» **Objetivo declarado 1**
No trecho sobre loucura e controle penal, o que a locutora anuncia no estádio?
» **Objetivo declarado 2**
Por favor, prossiga com o trecho sobre loucura e controle penal a partir do ponto em que ele termina.

» **Trecho do texto**
QUEM É O LOUCO?
2ª parte
Virgílio de Mattos (1)
Dizia que a razão, sempre fria, exata, produto de cálculo, sempre frio e exato, não serve para explicar nada. Em direito, notadamente em direito penal, sabe-se bem que dois e dois podem ser vinte e dois, ou quatro, ou nada nessa barafunda de soma zero que tenta equacionar todas as diferenças.
Como se ouvíssemos no estádio a locutora anunciando: “A ADEMG INFORMA: SAI A FILOSOFIA, ENTRA A VISÃO ATUARIAL”.
Todos os cálculos de custos são feitos como se estivéssemos tratando com apólices de seguros e não com pessoas inseguras, com medo, sem emprego, sem perspectiva, sem nada.
Parece que voltamos no tempo à segunda metade do século XIX e estamos às voltas com o ‘louco nato’, ou habitual, ou por tendência e, o que é pior, aquele que se transformará em louco pelo eterno rejeitar do mercado de trabalho. Terminará rejeito em uma sociedade de consumo rápido e de descarte ainda mais veloz.
Voltamos ao disparador da loucura e a passagem ao ato. Voltamos aos episódios mais visíveis, e aterradores, da violência. Não a violência das guerras. Não aquela da troca de sangue – sempre dos outros – por petróleo, não a da acumulação e do desperdício: mas aquela que faz com que o cidadão seja diferente, ouça vozes, não consiga fazer laços com o mundo social que o rodeia e acabe sendo laçado por ele. Ou pela pior parte dele que é o controle penal.

» **Registros fornecidos**
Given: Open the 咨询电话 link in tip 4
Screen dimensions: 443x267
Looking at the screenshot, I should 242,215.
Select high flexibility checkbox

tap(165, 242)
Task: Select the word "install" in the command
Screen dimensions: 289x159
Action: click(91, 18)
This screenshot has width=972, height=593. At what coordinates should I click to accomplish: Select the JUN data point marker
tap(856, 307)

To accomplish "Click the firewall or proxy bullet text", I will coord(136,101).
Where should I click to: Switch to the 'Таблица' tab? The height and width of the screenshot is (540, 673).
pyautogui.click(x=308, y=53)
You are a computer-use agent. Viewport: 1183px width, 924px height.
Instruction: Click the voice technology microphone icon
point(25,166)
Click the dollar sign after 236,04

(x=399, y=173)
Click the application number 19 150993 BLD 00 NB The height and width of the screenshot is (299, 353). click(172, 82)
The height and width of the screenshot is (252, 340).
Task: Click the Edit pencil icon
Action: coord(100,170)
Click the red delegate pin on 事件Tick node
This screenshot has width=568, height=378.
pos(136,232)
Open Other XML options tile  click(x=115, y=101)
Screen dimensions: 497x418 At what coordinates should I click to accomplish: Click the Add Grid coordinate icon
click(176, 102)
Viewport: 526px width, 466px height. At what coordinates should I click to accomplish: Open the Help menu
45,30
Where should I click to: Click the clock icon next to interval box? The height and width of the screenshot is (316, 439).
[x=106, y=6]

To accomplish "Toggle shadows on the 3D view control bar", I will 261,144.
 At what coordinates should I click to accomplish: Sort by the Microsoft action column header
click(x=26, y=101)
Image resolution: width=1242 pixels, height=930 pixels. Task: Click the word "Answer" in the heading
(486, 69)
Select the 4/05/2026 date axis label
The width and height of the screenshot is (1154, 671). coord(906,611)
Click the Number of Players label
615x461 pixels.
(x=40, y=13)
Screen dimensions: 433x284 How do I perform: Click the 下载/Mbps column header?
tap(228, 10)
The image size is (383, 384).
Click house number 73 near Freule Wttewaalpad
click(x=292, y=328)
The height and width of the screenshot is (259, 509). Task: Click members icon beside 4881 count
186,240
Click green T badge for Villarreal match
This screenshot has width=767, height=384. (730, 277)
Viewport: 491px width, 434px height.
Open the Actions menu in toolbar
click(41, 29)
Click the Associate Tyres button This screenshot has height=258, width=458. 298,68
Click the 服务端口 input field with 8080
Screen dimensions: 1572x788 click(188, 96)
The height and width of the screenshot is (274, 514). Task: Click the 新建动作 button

» **Resposta escrita 1**
Que sai a filosofia e entra a visão atuarial.

» **Resposta escrita 2**
E os idiotas da Academia – os hão por toda parte mas parece ser na Academia a ocorrência de sua maior concentração – a referendar a exclusão, a segregação para sempre porque seria óbvio, dizem, que “essas pessoas tem uma coisa”. Têm. Têm contra elas um diagnóstico da biopsiquiatria organicista, vinda também e principalmente do final do século XIX e agora com um arcabouço técnico/teórico impressionante.
Financiados pelos bilhões de dólares da indústria farmacêutica, dizem explicar o inexplicável e omitem apenas suas fontes de financiamento.
Seja Sarkozy, Merkel ou Obama. Seja qualquer um de seus patrões (indústria do petróleo, das drogas lícitas, das “reconstruções” depois que arrasam tudo), a gente fica um pouco desconfiado de perguntar quem é louco nessa história toda.
Nas lutas da história, loucos ou não, os povos têm cheiro de pólvora. Resta saber de que lado estarão do canhão.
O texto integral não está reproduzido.